_What needs to be done:_
Repeat all the data that appears below, keeping it exact.

_Stored data:_
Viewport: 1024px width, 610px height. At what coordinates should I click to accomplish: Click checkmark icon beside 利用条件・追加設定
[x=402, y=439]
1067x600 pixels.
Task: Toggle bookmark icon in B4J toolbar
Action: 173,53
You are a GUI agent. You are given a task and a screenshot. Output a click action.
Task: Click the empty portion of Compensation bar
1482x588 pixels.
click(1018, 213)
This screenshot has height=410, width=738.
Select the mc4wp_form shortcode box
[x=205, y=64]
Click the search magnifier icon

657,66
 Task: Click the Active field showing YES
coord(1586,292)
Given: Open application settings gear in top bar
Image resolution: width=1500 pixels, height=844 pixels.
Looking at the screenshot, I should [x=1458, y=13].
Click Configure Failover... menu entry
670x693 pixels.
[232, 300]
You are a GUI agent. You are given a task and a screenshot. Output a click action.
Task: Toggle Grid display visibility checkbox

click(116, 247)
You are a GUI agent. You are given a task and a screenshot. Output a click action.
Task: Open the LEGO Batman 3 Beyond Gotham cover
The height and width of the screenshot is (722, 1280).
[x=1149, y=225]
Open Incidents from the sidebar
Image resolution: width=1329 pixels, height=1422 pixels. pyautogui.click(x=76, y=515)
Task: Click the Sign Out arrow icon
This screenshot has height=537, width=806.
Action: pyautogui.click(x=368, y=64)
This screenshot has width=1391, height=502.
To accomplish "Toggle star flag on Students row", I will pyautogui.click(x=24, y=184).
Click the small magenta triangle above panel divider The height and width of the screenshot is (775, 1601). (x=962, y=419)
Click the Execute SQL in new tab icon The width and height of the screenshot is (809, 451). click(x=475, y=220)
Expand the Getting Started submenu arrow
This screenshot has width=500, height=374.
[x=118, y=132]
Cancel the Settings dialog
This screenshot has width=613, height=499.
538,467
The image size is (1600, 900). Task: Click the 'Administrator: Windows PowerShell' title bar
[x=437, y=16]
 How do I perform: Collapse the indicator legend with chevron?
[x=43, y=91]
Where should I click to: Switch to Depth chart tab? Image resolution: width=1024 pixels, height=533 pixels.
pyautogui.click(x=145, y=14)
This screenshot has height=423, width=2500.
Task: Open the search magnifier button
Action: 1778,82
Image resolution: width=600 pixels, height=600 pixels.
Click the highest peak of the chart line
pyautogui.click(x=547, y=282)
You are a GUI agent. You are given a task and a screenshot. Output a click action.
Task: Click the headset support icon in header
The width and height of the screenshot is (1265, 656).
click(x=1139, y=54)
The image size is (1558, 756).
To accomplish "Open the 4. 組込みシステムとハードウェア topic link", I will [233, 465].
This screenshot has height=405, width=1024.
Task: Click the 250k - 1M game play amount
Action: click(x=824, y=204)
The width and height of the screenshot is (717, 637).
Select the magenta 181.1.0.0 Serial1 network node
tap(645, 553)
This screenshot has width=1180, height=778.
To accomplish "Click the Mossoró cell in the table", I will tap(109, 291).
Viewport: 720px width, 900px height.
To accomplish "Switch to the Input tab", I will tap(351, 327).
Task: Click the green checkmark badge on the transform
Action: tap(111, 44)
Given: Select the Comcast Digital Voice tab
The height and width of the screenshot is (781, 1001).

_Answer section:_
Viewport: 1024px width, 610px height. At what coordinates should I click to accomplish: Click checkmark icon beside 利用条件・追加設定
[x=402, y=439]
1067x600 pixels.
Task: Toggle bookmark icon in B4J toolbar
Action: 173,53
You are a GUI agent. You are given a task and a screenshot. Output a click action.
Task: Click the empty portion of Compensation bar
1482x588 pixels.
click(1018, 213)
This screenshot has height=410, width=738.
Select the mc4wp_form shortcode box
[x=205, y=64]
Click the search magnifier icon

657,66
 Task: Click the Active field showing YES
coord(1586,292)
Given: Open application settings gear in top bar
Image resolution: width=1500 pixels, height=844 pixels.
Looking at the screenshot, I should [x=1458, y=13].
Click Configure Failover... menu entry
670x693 pixels.
[232, 300]
You are a GUI agent. You are given a task and a screenshot. Output a click action.
Task: Toggle Grid display visibility checkbox

click(116, 247)
You are a GUI agent. You are given a task and a screenshot. Output a click action.
Task: Open the LEGO Batman 3 Beyond Gotham cover
The height and width of the screenshot is (722, 1280).
[x=1149, y=225]
Open Incidents from the sidebar
Image resolution: width=1329 pixels, height=1422 pixels. pyautogui.click(x=76, y=515)
Task: Click the Sign Out arrow icon
This screenshot has height=537, width=806.
Action: pyautogui.click(x=368, y=64)
This screenshot has width=1391, height=502.
To accomplish "Toggle star flag on Students row", I will pyautogui.click(x=24, y=184).
Click the small magenta triangle above panel divider The height and width of the screenshot is (775, 1601). (x=962, y=419)
Click the Execute SQL in new tab icon The width and height of the screenshot is (809, 451). click(x=475, y=220)
Expand the Getting Started submenu arrow
This screenshot has width=500, height=374.
[x=118, y=132]
Cancel the Settings dialog
This screenshot has width=613, height=499.
538,467
The image size is (1600, 900). Task: Click the 'Administrator: Windows PowerShell' title bar
[x=437, y=16]
 How do I perform: Collapse the indicator legend with chevron?
[x=43, y=91]
Where should I click to: Switch to Depth chart tab? Image resolution: width=1024 pixels, height=533 pixels.
pyautogui.click(x=145, y=14)
This screenshot has height=423, width=2500.
Task: Open the search magnifier button
Action: 1778,82
Image resolution: width=600 pixels, height=600 pixels.
Click the highest peak of the chart line
pyautogui.click(x=547, y=282)
You are a GUI agent. You are given a task and a screenshot. Output a click action.
Task: Click the headset support icon in header
The width and height of the screenshot is (1265, 656).
click(x=1139, y=54)
The image size is (1558, 756).
To accomplish "Open the 4. 組込みシステムとハードウェア topic link", I will [233, 465].
This screenshot has height=405, width=1024.
Task: Click the 250k - 1M game play amount
Action: click(x=824, y=204)
The width and height of the screenshot is (717, 637).
Select the magenta 181.1.0.0 Serial1 network node
tap(645, 553)
This screenshot has width=1180, height=778.
To accomplish "Click the Mossoró cell in the table", I will tap(109, 291).
Viewport: 720px width, 900px height.
To accomplish "Switch to the Input tab", I will tap(351, 327).
Task: Click the green checkmark badge on the transform
Action: tap(111, 44)
Given: Select the Comcast Digital Voice tab
The height and width of the screenshot is (781, 1001).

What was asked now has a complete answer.